The old saying that “history
is written by the victors” reminds us that
power shapes the way we see the past. The
saints of Western Canadian popular history,
European ‘pioneers,’ are still depicted as
Canada’s founders and unceasing cause.
They receive almost endless tributes
in parks, street names, school projects,
heritage villages, and museum exhibits. Yet
such depictions obscure the complexity of
settler populations in Canada, including
their close (and ongoing) ties to colonialism,
crime, and violence. As Lesley Erickson
reminds us, beyond livestock theft, White
settlers accounted for more than eighty
per cent of all recorded crimes committed
in what was known as the Northwest
Territories (now Western Canada) between
1878 and 1885.1
Through monuments we continuously
encounter certain versions of history in
everyday life. Their mission is to transmit
historical values into the present by
encouraging us to form emotional ties
to the faces they portray — brave White
pioneers, dead soldiers, frumpy prime
ministers, fearless ‘explorers.’ Monuments
make hierarchies of human value. By their
very nature they also tell us whose histories
we should forget and which people have no
historical or emotional value in the national
story. In Winnipeg, still erect beside the
Manitoba Museum, stands the “Volunteer
Tower” that commemorates the White
soldiers who died fighting Métis and First
Nations forces under Louis Riel in 1885. On
the perimeter of the Downtown Eastside in
Vancouver — “ground zero for missing and
murdered women” in Canada — one of the
largest, well-maintained monuments to the
loss of human life is devoted to World War I
soldiers. Far from simply remembering the
past, monuments create histories and shape
the way we see the present. They attempt
to establish hierarchies of meaningful life
where the valuing of certain categories
of people over others appears natural,
inevitable, even traditional.
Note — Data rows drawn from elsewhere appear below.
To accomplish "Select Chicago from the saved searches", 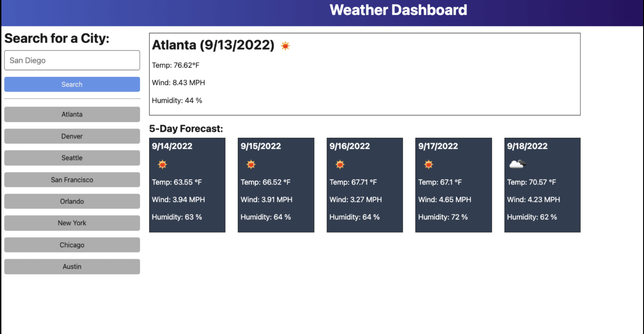I will click(72, 245).
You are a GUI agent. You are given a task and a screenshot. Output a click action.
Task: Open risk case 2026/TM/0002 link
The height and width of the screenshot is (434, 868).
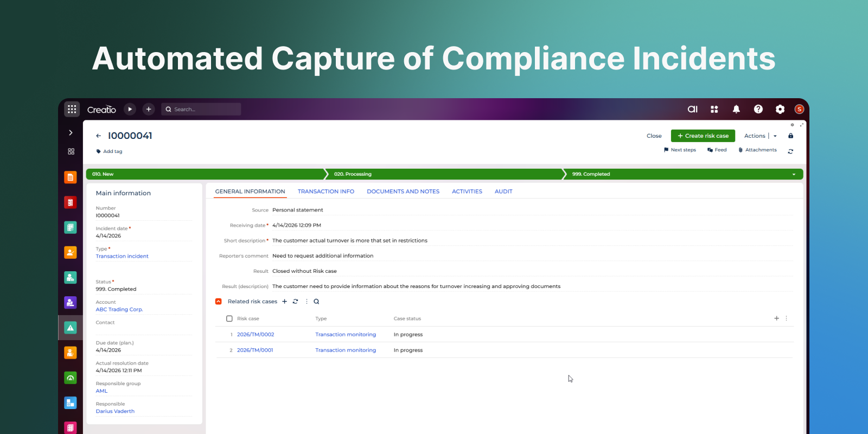coord(256,335)
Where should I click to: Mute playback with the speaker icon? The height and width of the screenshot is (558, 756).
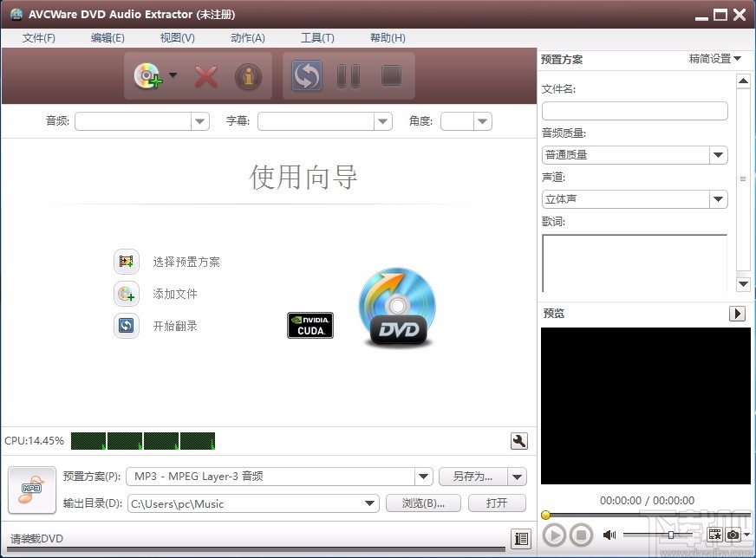click(x=609, y=535)
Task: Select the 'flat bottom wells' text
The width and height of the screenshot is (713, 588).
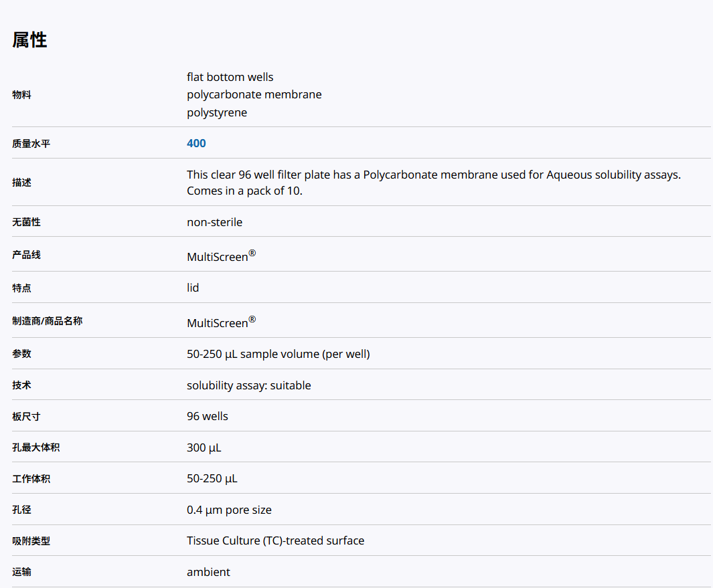Action: (230, 77)
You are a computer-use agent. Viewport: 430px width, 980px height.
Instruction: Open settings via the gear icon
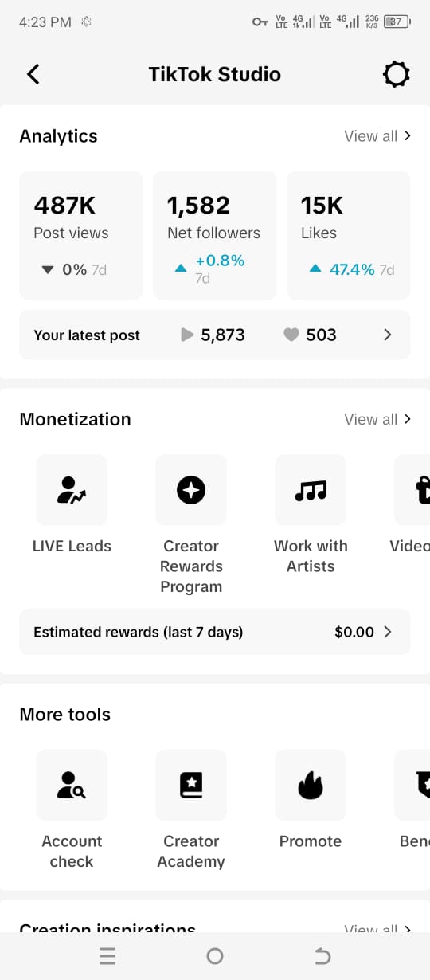pyautogui.click(x=396, y=74)
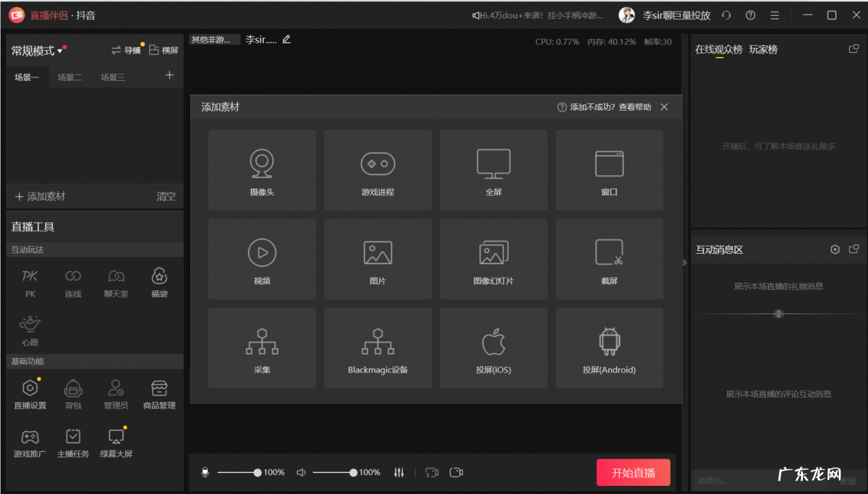Select the 游戏进程 capture source

[378, 170]
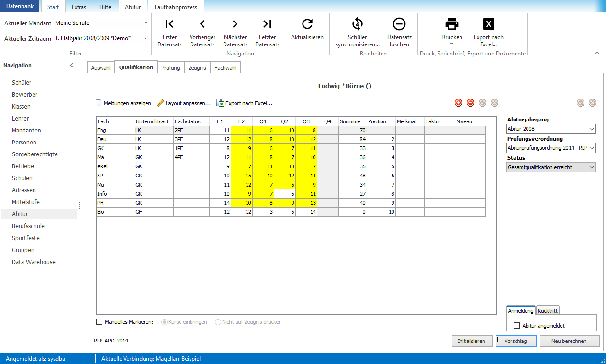Click the Drucken printer icon
Viewport: 606px width, 364px height.
452,24

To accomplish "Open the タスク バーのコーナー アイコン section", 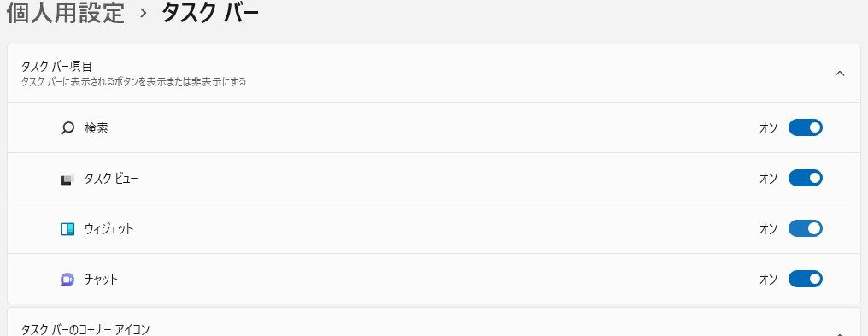I will click(x=85, y=330).
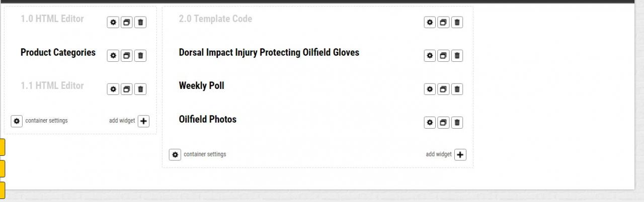This screenshot has height=202, width=644.
Task: Delete the 1.1 HTML Editor widget
Action: coord(140,89)
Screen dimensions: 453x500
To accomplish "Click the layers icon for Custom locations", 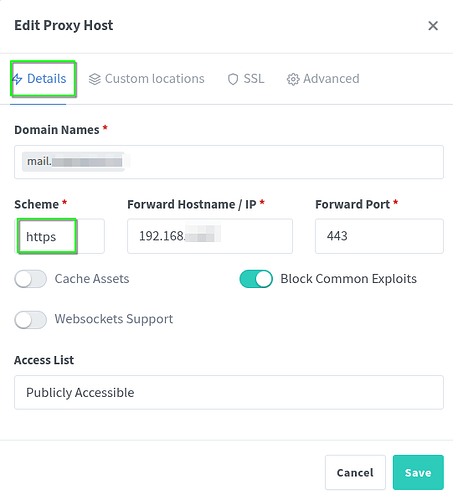I will pyautogui.click(x=95, y=79).
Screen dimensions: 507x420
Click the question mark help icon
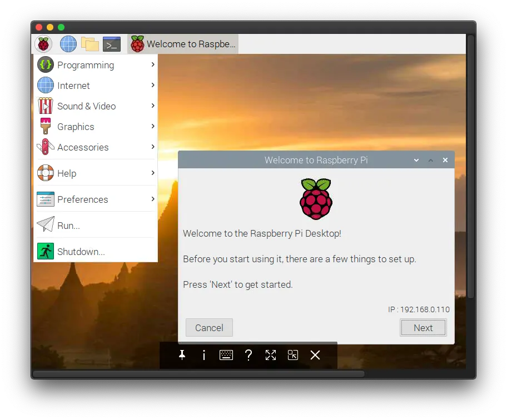tap(248, 355)
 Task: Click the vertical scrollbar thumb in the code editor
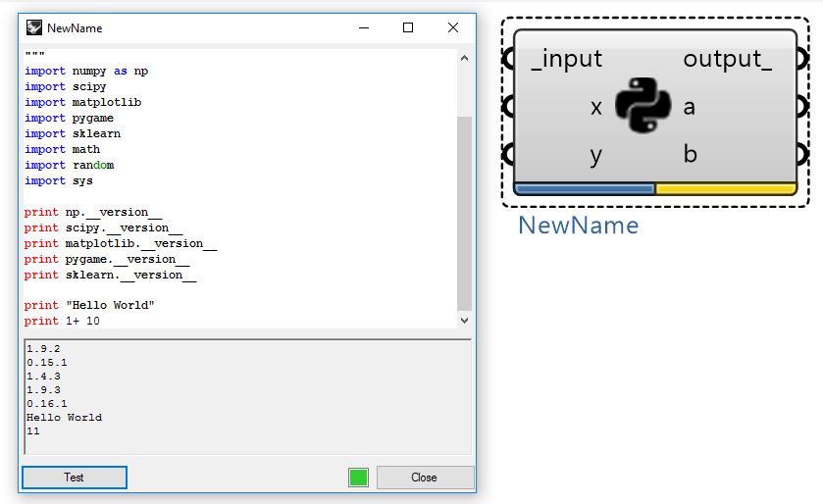click(464, 211)
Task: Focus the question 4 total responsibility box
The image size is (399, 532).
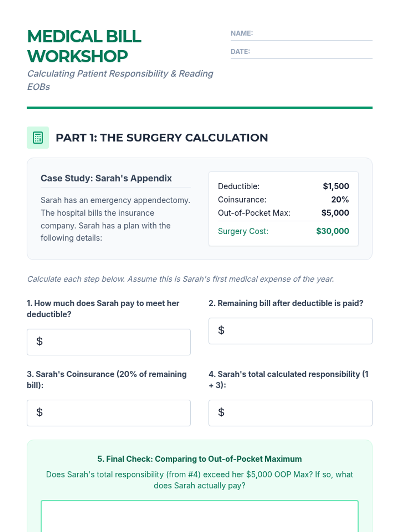Action: click(290, 413)
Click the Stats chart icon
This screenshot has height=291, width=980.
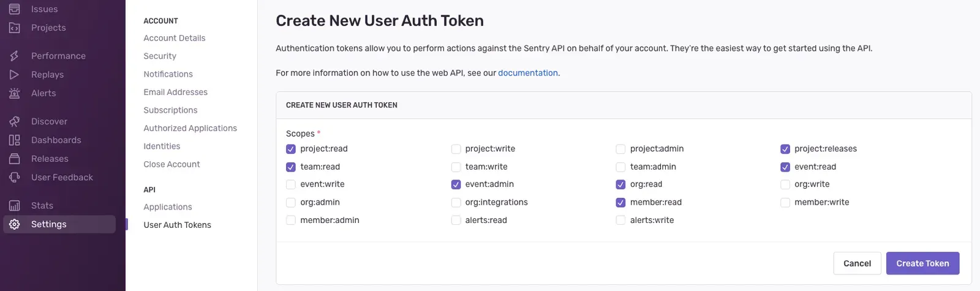15,206
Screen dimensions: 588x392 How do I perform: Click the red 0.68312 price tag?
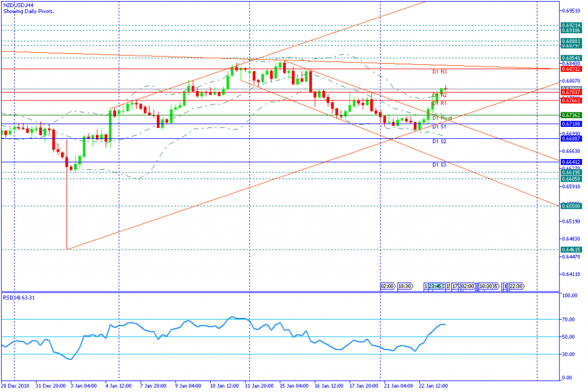tap(571, 69)
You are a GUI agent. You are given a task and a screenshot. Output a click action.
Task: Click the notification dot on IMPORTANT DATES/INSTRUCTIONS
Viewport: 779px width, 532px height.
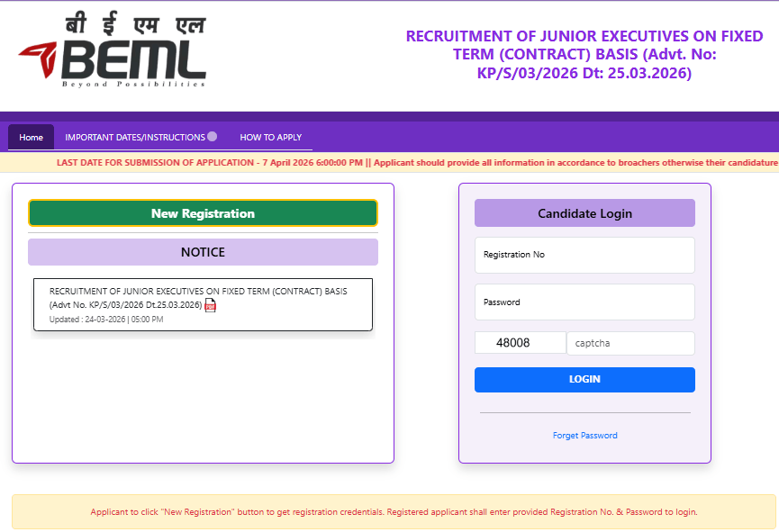point(212,135)
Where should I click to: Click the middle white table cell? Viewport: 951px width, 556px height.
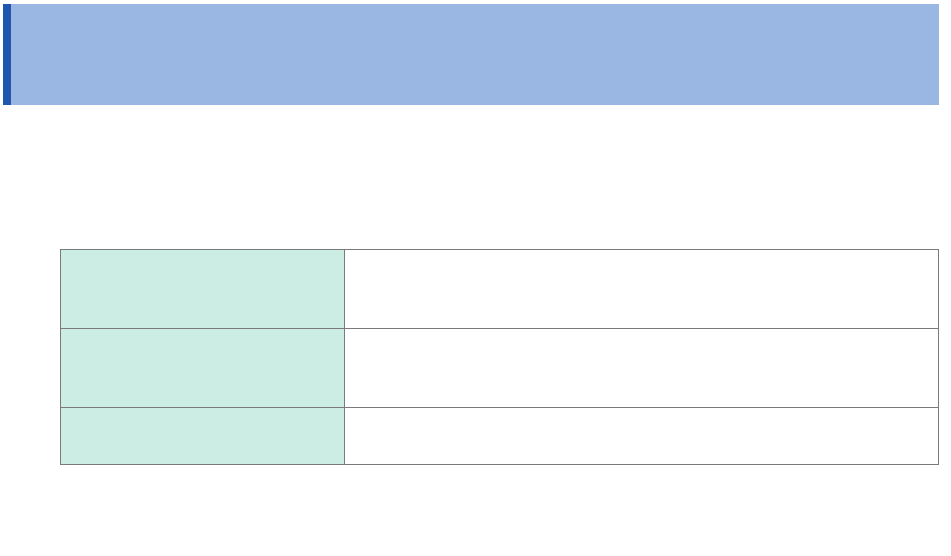tap(641, 368)
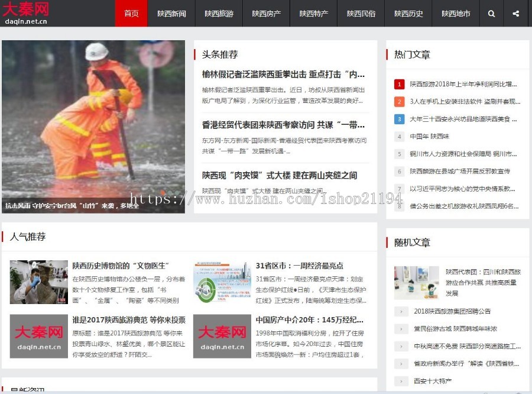This screenshot has height=394, width=532.
Task: Select the 陕西历史 navigation item
Action: [408, 14]
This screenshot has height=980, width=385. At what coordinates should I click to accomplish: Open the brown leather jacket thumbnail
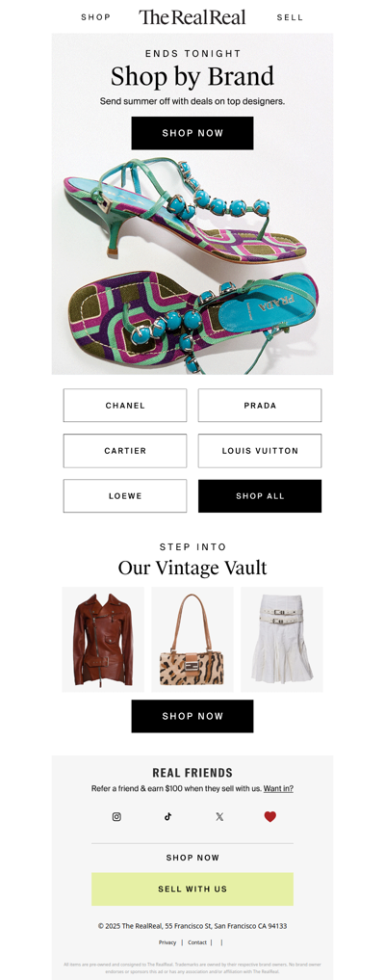[x=103, y=640]
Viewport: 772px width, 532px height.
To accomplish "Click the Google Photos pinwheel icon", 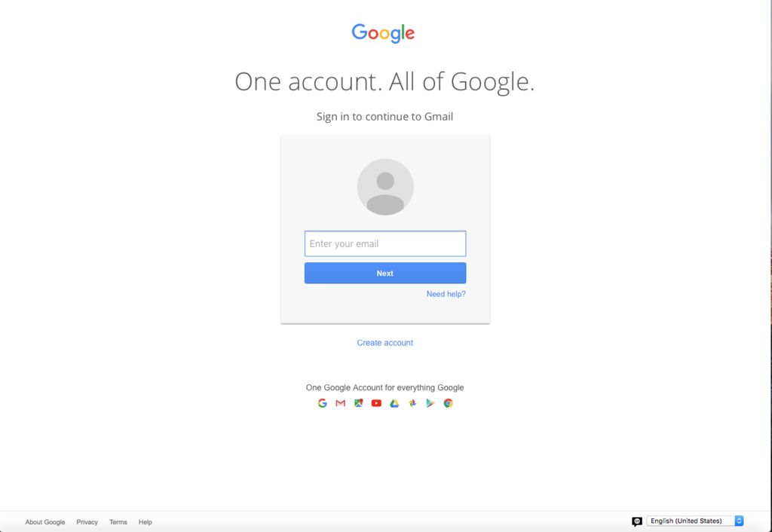I will (x=412, y=403).
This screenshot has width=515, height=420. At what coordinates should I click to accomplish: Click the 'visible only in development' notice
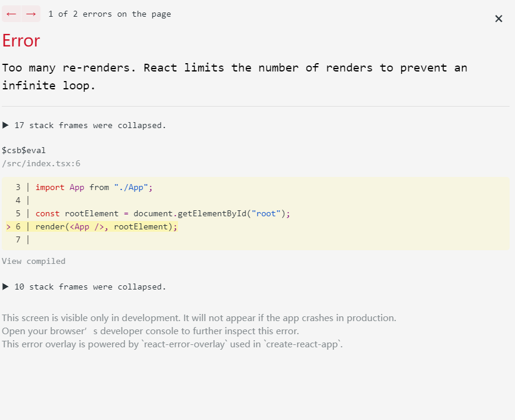pyautogui.click(x=199, y=318)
As scholars
of genocide, memory, and colonialism
have well illustrated, dehumanization and
dehistoricization (the writing of people out
of the history books) go hand in hand.
Using historical research and rare
photographs from the Winnipeg Police
Museum, Pioneer Ladies [of the Evening]
explores the challenges that criminalized
women pose to our understanding of
history and heroism in the Canadian West.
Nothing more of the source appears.